O actual ministro dos Negócios Estrangeiros, por exemplo, que, quando estava na oposição antes de pertencer ao governo de José Sócrates, desenvolvia publicamente raciocínios inteligentes e contundentes, depois de pertencer a esse executivo, notabilizou-se pelos seus esforços na chamada regulação da actividade jornalística, nomeadamente afirmando que o combate ao jornalismo de sarjeta é um direito/dever de cada uma das suas vítimas e do conjunto dos cidadãos (...). Eu limito-me a acrescentar que esse combate é também um direito/dever da profissão, em sistema de auto-regulação. Haveria, assim, os jornalistas puros e os jornais puros e os jornalistas porcos e os jornais porcos que, naturalmente, deveriam ser punidos...

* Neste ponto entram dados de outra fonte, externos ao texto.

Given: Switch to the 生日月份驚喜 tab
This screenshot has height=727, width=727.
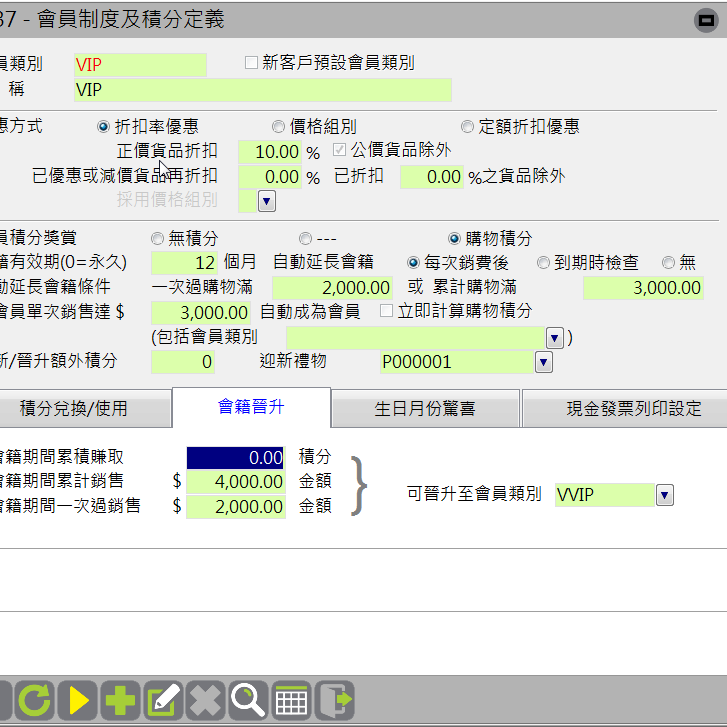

As interferências na independência da comunicação social no governo de Santana Lopes também não desmereceram: quem se esquece do afastamento do actual Presidente da República das suas funções de comentador na TVI após as críticas do então ministro dos Assuntos Parlamentares ? Dessa vez, combatia-se o jornalismo, não de sarjeta, mas de ódio e de mentiras e falsidades, sem ser sujeito ao contraditório...
A construção da liberdade de expressão fez-se (quase) sempre contra os poderes: nos EUA, um dos processos marcantes, neste campo, é o caso New York Times Co. v. Sullivan (1964) em que o Supremo Tribunal veio estabelecer que as críticas a funcionários públicos (public oficials) só poderiam dar origem a indemnizações se os textos em causa fossem publicados com conhecimento da sua falsidade (actual malice) ou com um total desprezo pela verdade (reckless disregard for the truth). O processo surgira por críticas, com erros factuais, feitas num jornal a um responsável policial que levou os críticos a tribunal e, com base nas mentiras do texto que o criticava, conseguira obter uma indemnização de 500 mil dólares. Graças ao Supremo Tribunal, não recebeu nada.

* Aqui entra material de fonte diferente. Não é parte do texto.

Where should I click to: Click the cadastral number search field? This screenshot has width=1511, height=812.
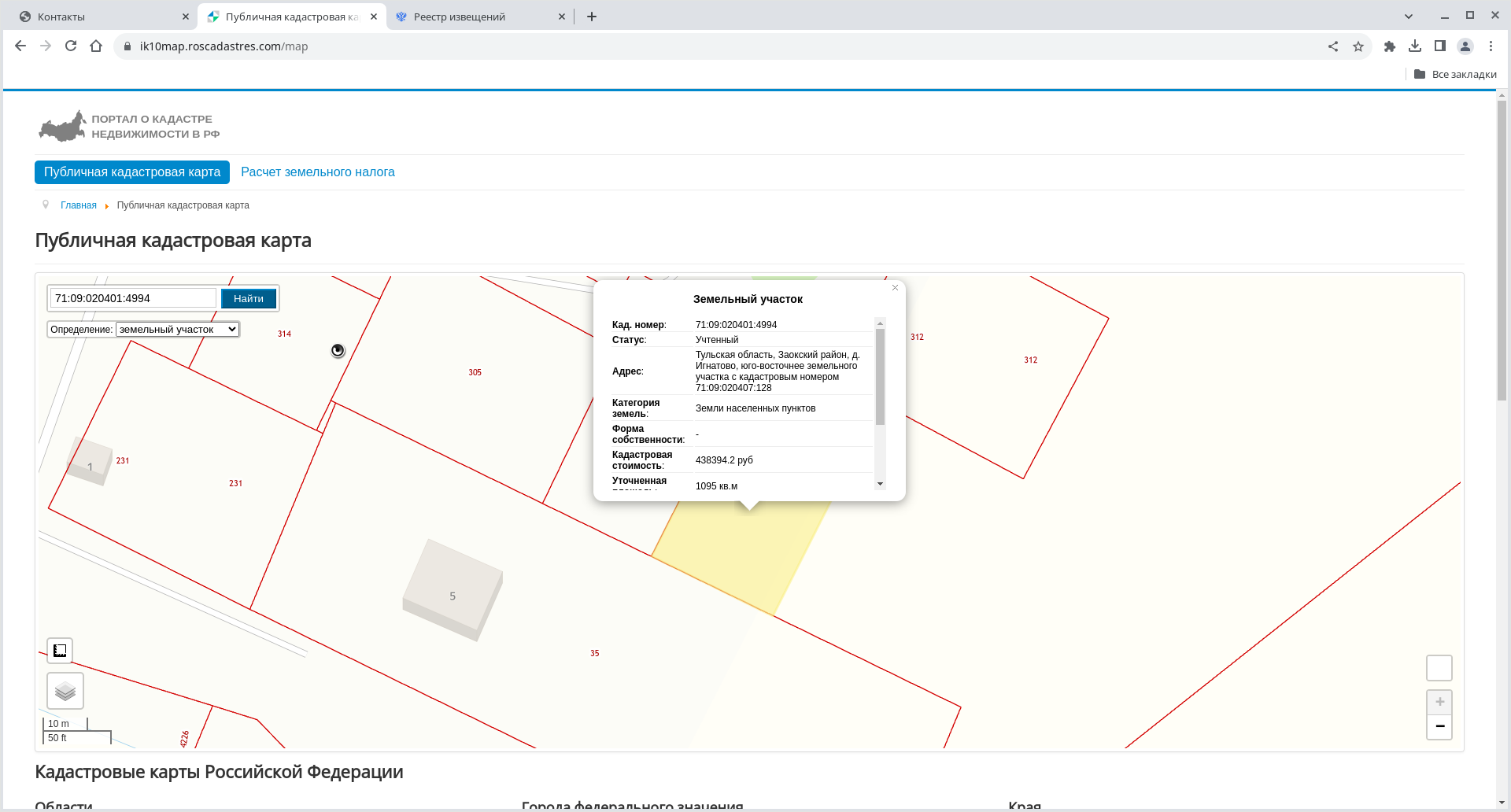(x=133, y=298)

Na Europa, no caso Oberschlick c. Áustria (1997), o Tribunal Europeu dos Direitos Humanos (TEDH) considerou que a condenação, pelos tribunais austríacos, do jornalista Oberschlick pela utilização da palavra imbecil ou idiota (trottel) num texto em que criticava o político austríaco de direita Jorg Haider, violava a liberdade de expressão do jornalista. Para o TEDH, a expressão não era desproporcionada em relação à indignação que Haider conscientemente provocara ao afirmar que os soldados nazis tinham combatido pela paz e pela liberdade tal como os soldados aliados.
No nosso país, neste campo, o Supremo Tribunal de Justiça (STJ) proferiu, em 2005, um acórdão essencial: a publicação em várias edições do PÚBLICO nos anos de 1997 e 1998 de uma investigação sobre a situação patrimonial do então empresário e dirigente socialista António Saleiro, levara a tribunal os jornalistas José António Cerejo, Carlos Dias e Eduardo Dâmaso. Condenados a pagar cerca de 20 mil euros ao político em causa por ofensa ao seu bom nome, os jornalistas foram absolvidos pelo STJ que considerou que a investigação tinha sido feita com seriedade e assentava em testemunhos em que os jornalistas puderam acreditar, não tendo agido de má fé.
Pode, assim, dizer-se que ser-se de esquerda ou de direita, pouco ou nada nos diz quanto ao entendimento que cada pessoa tem da liberdade de expressão, sobretudo se essa pessoa for a visada nos ataques expressivos. A dicotomia que melhor poderá caracterizar os dois campos será, talvez, a de conservadores e de liberais, na medida em que os primeiros valorizam mais a autoridade e o status quo e os segundos as liberdades e a autonomia individual.